Geciteerde passage:
ECLI:NL:TADRARL:2020:115 Raad van Discipline Arnhem-Leeuwarden 19-415

ECLI: ECLI:NL:TADRARL:2020:115
Datum uitspraak: 14-04-2020
Datum publicatie: 03-06-2020
Zaaknummer(s): 19-415
Onderwerp: Ontvankelijkheid van de klacht, subonderwerp: Klachten waarbij klager geen belang heeft
Beslissingen:
Inhoudsindicatie: Naar het oordeel van de raad heeft klaagster geen eigen rechtstreeks belang bij haar klacht jegens verweerder. Verweerder heeft in zijn e-mail van 22 augustus 2017 een stukje tekst geciteerd uit een door hem eerder ontvangen e-mail van 16 augustus 2017 van de heer M. De raad is uit de inhoud ervan niet gebleken dat laatstgenoemde e-mail afkomstig was van de heer M namens klaagster. Verweerder kan dan ook niet door klaagster worden verweten dat hij vertrouwelijke informatie van klaagster heeft gebruikt uit de e-mail van 16 augustus 2017 jegens derden en daarmee de geheimhoudingsplicht jegens klaagster heeft geschonden. Niet-ontvankelijk.

Aangeleverde gegevens:
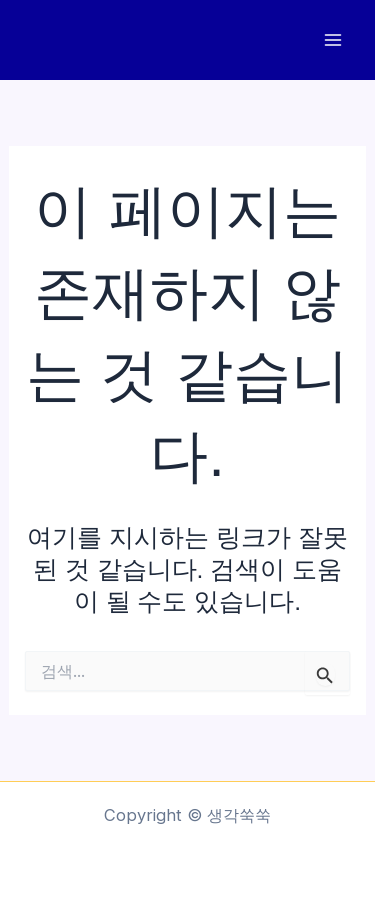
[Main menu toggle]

==

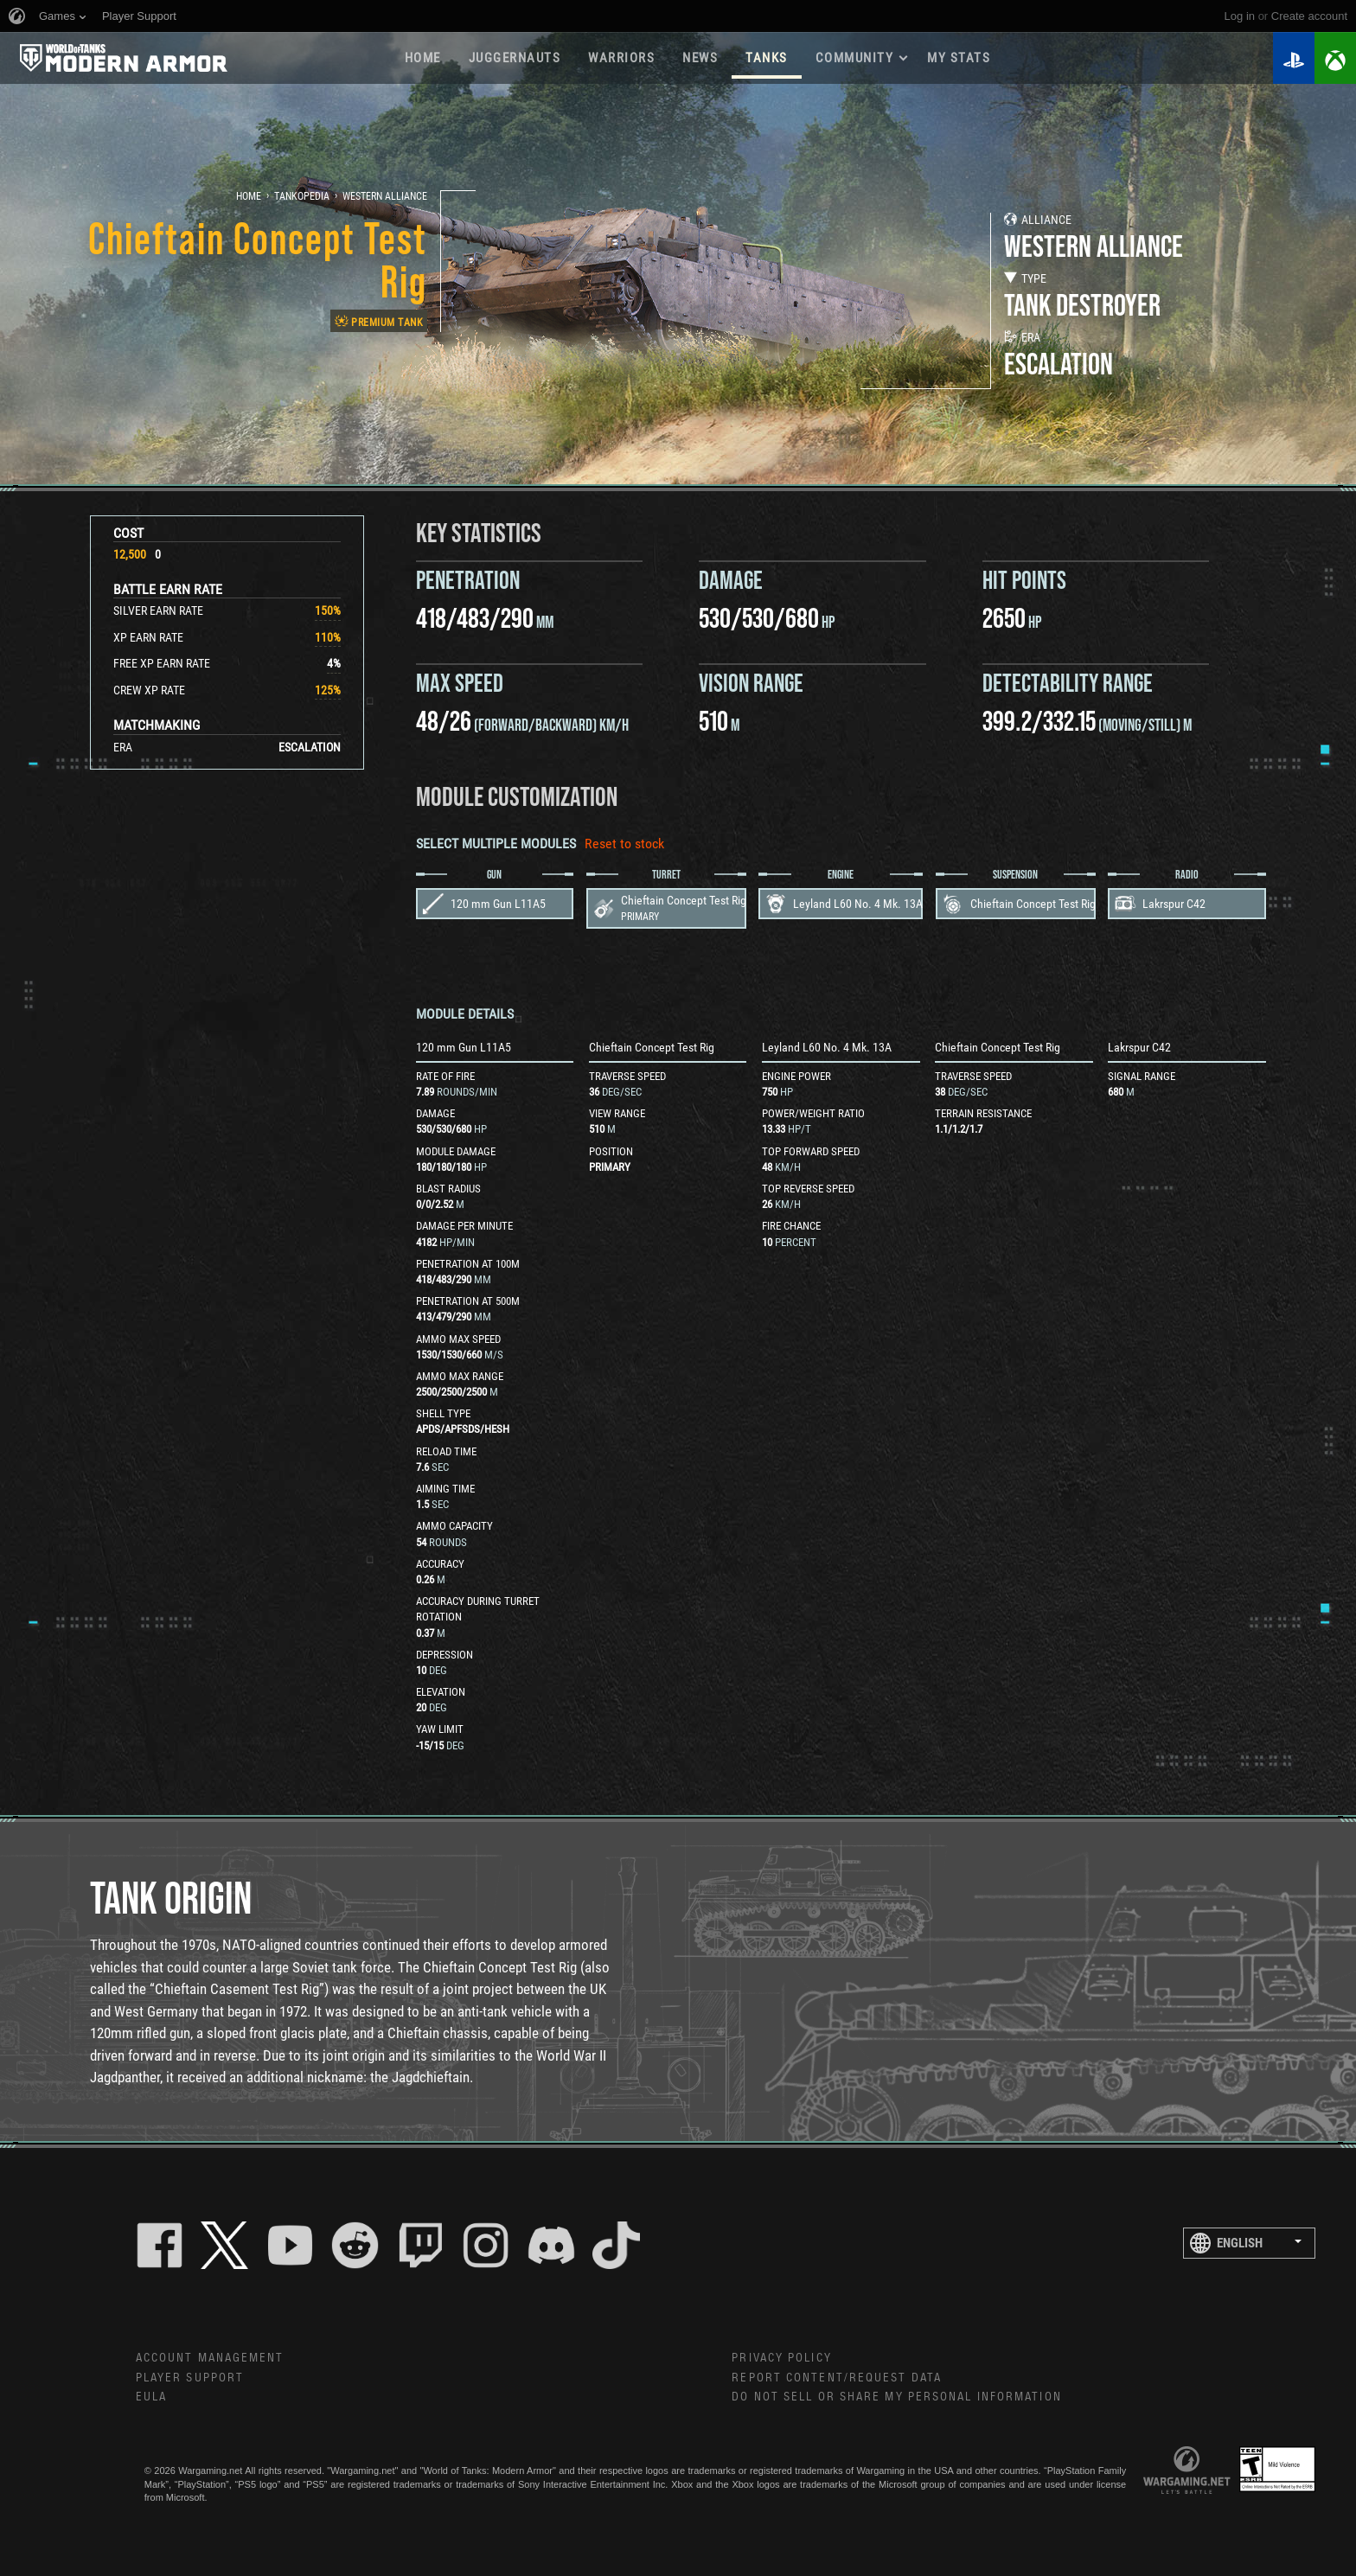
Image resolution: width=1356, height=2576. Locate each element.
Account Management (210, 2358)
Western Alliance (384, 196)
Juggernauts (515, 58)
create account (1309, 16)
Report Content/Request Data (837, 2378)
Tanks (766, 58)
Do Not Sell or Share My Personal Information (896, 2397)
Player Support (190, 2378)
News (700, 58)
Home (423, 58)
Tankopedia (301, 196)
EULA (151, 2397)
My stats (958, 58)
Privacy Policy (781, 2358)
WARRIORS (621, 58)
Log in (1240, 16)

Opdracht 1:
Beantwoord deze vragen aan de hand van de tuchtrechtelijke uitspraak:
(a) Op welke datum is de uitspraak gedaan?
(b) Van welke datum is de e-mail van de heer M waaruit verweerder een stukje tekst citeerde?
(c) Wat is de einduitkomst voor de klacht?
Opdracht 2: Leg in hoogstens drie zinnen uit waarom verweerder volgens de tuchtrechtelijke uitspraak niet kan worden verweten dat hij de geheimhoudingsplicht jegens klaagster heeft geschonden.
Opdracht 3: Schrijf de tuchtrechtelijke uitspraak verder vanaf het punt waar de tekst ophoudt.
De rijen vormen afzonderlijk materiaal en horen niet bij de uitspraak.

Antwoord 1:
(a) 14-04-2020
(b) 16 augustus 2017
(c) Niet-ontvankelijk

Antwoord 2: De raad is uit de inhoud van de e-mail van 16 augustus 2017 niet gebleken dat deze namens klaagster door de heer M was verstuurd. Daarom kan klaagster verweerder niet verwijten dat hij met het citaat uit die e-mail vertrouwelijke informatie van haar tegenover derden heeft gebruikt.

Antwoord 3:
Beslissing van de Raad van Discipline in het ressort Arnhem-Leeuwarden

van 14 april 2020

in de zaak 19-415/AL/MN

naar aanleiding van de klacht van:

klaagster

over

verweerder

1    VERLOOP VAN DE PROCEDURE

1.1    Op 24 september 2017, aangevuld bij brieven van 25 oktober 2017 en 2 april 2018, heeft klaagster bij de deken van de Orde van Advocaten in het arrondissement Midden-Nederland (hierna: de deken) een klacht ingediend over verweerder.

1.2    Op 25 juni 2019 heeft de raad het klachtdossier met kenmerk 17-0269/MV/sd van de deken ontvangen.

1.3    De klacht is behandeld op de zitting van de raad van 10 februari 2020. Daarbij waren de vertegenwoordiger van klaagster en verweerder aanwezig. Van de behandeling is proces-verbaal opgemaakt.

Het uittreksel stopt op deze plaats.